→ Extracted material
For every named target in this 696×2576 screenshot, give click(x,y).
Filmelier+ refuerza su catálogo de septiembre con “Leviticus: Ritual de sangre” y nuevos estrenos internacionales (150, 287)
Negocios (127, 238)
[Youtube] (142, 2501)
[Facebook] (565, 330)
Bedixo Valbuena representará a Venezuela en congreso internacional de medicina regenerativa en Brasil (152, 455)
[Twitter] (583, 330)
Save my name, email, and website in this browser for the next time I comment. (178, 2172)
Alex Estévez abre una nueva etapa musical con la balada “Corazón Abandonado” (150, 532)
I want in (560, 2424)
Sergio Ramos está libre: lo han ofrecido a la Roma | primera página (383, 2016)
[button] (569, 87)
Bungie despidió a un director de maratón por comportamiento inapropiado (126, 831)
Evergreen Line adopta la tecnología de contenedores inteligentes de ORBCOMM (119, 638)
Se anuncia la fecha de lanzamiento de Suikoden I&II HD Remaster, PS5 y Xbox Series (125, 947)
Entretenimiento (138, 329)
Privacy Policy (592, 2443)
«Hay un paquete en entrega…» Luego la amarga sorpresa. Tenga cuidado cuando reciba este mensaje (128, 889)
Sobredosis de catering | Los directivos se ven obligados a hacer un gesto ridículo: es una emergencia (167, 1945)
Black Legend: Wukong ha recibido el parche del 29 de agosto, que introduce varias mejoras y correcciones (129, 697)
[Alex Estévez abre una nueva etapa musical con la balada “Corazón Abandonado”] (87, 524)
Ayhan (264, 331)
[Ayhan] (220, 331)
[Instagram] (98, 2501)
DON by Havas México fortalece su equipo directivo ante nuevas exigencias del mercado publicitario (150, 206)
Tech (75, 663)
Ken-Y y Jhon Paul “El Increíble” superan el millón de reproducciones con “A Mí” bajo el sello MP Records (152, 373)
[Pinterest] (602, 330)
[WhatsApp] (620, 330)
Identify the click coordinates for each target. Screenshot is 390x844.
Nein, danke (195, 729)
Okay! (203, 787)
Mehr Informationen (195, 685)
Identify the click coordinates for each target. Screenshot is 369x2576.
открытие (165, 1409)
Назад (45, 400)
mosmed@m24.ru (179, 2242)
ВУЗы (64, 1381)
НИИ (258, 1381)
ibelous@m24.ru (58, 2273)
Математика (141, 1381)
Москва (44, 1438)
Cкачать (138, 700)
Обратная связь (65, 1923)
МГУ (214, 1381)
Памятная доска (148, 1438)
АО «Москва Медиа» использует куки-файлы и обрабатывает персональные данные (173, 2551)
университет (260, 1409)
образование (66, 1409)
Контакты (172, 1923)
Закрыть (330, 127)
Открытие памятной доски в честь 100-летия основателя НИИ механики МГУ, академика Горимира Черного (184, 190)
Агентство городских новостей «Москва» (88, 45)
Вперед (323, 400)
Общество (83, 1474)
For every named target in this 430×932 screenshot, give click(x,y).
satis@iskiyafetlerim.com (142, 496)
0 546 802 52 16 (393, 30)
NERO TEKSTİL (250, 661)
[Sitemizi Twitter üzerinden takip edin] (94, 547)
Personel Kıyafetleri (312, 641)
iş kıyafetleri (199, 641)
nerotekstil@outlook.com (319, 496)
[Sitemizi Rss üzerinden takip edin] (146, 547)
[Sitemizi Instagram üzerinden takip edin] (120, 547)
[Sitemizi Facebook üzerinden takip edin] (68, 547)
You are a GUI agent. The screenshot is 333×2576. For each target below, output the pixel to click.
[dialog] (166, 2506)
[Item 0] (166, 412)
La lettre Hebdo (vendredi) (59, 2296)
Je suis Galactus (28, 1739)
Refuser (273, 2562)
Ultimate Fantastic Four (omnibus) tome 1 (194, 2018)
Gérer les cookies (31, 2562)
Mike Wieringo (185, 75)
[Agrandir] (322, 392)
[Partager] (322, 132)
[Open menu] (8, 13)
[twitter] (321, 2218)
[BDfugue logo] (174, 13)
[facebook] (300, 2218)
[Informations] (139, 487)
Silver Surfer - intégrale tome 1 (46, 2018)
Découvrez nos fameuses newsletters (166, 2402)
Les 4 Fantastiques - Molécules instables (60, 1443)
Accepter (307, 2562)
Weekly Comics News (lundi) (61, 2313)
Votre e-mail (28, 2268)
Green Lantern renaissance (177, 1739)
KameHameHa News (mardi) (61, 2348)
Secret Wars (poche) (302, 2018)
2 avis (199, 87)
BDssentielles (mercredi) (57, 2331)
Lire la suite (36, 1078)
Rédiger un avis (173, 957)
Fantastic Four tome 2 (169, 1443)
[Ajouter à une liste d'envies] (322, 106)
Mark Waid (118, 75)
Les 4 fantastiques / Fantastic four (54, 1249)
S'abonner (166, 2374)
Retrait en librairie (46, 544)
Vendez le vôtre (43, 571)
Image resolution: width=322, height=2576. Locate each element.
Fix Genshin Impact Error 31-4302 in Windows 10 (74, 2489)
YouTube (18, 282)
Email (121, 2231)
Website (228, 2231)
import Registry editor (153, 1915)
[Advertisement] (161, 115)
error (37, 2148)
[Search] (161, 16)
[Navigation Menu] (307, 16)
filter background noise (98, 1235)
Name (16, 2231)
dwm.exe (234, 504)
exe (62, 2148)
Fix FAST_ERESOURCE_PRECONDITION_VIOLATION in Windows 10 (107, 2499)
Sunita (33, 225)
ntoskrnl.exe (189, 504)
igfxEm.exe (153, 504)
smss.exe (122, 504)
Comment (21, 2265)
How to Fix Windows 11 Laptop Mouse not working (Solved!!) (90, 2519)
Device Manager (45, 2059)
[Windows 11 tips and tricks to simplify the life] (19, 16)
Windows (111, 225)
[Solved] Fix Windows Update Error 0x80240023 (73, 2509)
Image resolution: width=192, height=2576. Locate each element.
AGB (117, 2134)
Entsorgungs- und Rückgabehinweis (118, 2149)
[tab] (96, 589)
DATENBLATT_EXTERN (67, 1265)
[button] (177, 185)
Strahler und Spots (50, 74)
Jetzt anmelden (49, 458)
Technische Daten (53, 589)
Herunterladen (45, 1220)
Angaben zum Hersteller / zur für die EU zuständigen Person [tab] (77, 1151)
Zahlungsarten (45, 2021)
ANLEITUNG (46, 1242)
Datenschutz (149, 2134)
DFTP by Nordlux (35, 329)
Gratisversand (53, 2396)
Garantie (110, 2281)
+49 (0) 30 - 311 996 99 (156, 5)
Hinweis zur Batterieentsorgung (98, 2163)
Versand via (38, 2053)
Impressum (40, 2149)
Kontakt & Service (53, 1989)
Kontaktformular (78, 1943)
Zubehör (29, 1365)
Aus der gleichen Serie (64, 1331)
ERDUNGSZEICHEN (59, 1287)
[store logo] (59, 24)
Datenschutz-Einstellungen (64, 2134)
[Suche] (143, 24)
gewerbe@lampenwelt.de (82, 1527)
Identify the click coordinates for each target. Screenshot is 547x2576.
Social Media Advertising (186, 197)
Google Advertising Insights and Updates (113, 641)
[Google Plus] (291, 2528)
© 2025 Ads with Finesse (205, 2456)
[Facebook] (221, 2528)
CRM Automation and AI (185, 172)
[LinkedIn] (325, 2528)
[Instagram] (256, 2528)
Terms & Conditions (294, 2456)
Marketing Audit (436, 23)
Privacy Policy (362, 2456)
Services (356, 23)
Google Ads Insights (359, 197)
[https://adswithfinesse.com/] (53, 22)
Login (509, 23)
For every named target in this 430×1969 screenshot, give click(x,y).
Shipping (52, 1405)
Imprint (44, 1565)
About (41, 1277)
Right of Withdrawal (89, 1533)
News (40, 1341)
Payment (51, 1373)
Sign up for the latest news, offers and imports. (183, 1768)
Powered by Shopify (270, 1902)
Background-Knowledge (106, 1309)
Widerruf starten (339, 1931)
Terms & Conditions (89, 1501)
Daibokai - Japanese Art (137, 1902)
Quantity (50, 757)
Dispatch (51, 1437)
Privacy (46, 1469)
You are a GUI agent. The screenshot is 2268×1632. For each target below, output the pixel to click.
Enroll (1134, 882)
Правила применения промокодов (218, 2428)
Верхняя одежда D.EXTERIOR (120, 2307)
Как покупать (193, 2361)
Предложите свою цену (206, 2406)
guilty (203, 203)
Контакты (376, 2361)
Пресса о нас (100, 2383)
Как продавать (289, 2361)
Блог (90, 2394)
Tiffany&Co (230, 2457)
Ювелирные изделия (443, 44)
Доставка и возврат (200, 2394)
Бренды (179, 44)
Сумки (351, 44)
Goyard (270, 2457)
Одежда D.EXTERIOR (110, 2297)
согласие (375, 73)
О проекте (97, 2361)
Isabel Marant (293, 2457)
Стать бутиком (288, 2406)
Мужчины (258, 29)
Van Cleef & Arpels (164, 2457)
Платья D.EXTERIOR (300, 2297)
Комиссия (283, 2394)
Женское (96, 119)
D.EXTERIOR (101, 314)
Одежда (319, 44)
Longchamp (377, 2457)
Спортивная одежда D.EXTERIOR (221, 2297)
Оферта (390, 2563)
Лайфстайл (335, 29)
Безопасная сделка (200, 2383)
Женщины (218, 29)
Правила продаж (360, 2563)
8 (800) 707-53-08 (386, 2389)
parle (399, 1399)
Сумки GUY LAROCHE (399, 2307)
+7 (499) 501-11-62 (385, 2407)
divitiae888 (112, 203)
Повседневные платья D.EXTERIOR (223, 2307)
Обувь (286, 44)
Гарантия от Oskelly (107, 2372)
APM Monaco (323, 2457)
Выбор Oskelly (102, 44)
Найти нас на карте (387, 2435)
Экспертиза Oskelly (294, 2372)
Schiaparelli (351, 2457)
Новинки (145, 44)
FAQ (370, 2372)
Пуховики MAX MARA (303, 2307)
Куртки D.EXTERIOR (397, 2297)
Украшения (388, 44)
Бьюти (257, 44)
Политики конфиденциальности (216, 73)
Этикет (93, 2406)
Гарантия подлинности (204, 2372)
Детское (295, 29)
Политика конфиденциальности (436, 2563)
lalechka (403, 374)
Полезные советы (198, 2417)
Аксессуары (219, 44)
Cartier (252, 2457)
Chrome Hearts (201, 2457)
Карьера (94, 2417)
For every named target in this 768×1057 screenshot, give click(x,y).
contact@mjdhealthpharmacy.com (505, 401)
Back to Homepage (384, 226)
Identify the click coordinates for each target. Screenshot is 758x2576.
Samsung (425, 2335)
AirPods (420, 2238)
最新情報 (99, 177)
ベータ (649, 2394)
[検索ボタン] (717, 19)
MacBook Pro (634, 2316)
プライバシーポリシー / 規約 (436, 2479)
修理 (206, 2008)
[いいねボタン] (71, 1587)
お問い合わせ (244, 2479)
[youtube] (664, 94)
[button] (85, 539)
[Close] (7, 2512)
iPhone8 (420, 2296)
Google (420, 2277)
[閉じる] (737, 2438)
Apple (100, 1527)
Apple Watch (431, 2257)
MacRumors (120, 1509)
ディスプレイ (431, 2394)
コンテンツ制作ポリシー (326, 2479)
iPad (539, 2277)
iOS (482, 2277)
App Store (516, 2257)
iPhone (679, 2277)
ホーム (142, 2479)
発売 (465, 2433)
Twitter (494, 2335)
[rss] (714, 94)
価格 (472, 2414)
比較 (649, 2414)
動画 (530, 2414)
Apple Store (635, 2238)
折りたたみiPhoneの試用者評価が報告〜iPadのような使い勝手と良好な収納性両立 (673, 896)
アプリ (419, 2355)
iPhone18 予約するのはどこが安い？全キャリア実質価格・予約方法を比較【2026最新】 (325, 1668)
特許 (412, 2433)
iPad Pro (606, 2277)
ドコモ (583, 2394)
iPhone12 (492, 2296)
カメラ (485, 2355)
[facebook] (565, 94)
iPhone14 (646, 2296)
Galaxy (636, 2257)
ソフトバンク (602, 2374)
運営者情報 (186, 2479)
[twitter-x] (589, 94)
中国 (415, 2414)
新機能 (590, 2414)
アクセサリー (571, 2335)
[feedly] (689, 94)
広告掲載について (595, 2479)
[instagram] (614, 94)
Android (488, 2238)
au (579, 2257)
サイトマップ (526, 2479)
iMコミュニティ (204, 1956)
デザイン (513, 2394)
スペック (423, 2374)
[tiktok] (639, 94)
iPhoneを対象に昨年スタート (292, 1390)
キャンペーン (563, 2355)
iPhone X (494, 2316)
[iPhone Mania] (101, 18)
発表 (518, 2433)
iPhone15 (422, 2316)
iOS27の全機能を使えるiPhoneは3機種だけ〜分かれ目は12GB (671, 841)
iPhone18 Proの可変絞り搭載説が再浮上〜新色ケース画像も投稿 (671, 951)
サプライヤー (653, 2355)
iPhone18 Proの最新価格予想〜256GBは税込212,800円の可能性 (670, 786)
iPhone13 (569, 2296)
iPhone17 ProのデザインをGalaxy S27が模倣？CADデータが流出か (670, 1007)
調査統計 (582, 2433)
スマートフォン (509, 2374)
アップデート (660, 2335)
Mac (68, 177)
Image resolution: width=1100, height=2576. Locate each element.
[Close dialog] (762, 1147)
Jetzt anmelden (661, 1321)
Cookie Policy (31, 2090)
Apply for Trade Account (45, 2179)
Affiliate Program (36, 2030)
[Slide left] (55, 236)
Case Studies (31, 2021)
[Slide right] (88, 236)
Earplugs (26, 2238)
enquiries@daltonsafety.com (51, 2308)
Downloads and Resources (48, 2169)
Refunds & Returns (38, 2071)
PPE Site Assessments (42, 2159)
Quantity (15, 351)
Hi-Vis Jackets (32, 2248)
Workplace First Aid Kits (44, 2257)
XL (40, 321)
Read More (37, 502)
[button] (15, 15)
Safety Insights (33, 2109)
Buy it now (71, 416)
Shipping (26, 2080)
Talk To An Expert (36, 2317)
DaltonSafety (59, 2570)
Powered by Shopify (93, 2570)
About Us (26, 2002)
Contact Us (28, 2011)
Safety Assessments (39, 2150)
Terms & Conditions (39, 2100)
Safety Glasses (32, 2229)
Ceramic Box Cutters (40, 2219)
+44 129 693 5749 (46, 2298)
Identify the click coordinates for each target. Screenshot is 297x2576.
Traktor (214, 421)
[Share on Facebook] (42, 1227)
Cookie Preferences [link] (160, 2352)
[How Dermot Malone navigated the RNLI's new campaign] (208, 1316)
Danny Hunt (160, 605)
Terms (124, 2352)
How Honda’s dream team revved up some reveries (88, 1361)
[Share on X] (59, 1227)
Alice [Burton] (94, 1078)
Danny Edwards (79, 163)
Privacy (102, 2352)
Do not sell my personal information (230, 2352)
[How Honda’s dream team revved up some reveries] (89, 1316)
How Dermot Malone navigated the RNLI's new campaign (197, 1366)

→ What is expected
Every line from the one holding "Refunds & Returns (38, 2071)" through the last line of the listing above should be set down exactly, and nothing more.

→ Output below
Refunds & Returns (38, 2071)
PPE Site Assessments (42, 2159)
Quantity (15, 351)
Hi-Vis Jackets (32, 2248)
Workplace First Aid Kits (44, 2257)
XL (40, 321)
Read More (37, 502)
[button] (15, 15)
Safety Insights (33, 2109)
Buy it now (71, 416)
Shipping (26, 2080)
Talk To An Expert (36, 2317)
DaltonSafety (59, 2570)
Powered by Shopify (93, 2570)
About Us (26, 2002)
Contact Us (28, 2011)
Safety Assessments (39, 2150)
Terms & Conditions (39, 2100)
Safety Glasses (32, 2229)
Ceramic Box Cutters (40, 2219)
+44 129 693 5749 (46, 2298)
Identify the click coordinates for each target. Screenshot is 297x2576.
Traktor (214, 421)
[Share on Facebook] (42, 1227)
Cookie Preferences [link] (160, 2352)
[How Dermot Malone navigated the RNLI's new campaign] (208, 1316)
Danny Hunt (160, 605)
Terms (124, 2352)
How Honda’s dream team revved up some reveries (88, 1361)
[Share on X] (59, 1227)
Alice [Burton] (94, 1078)
Danny Edwards (79, 163)
Privacy (102, 2352)
Do not sell my personal information (230, 2352)
[How Honda’s dream team revved up some reveries] (89, 1316)
How Dermot Malone navigated the RNLI's new campaign (197, 1366)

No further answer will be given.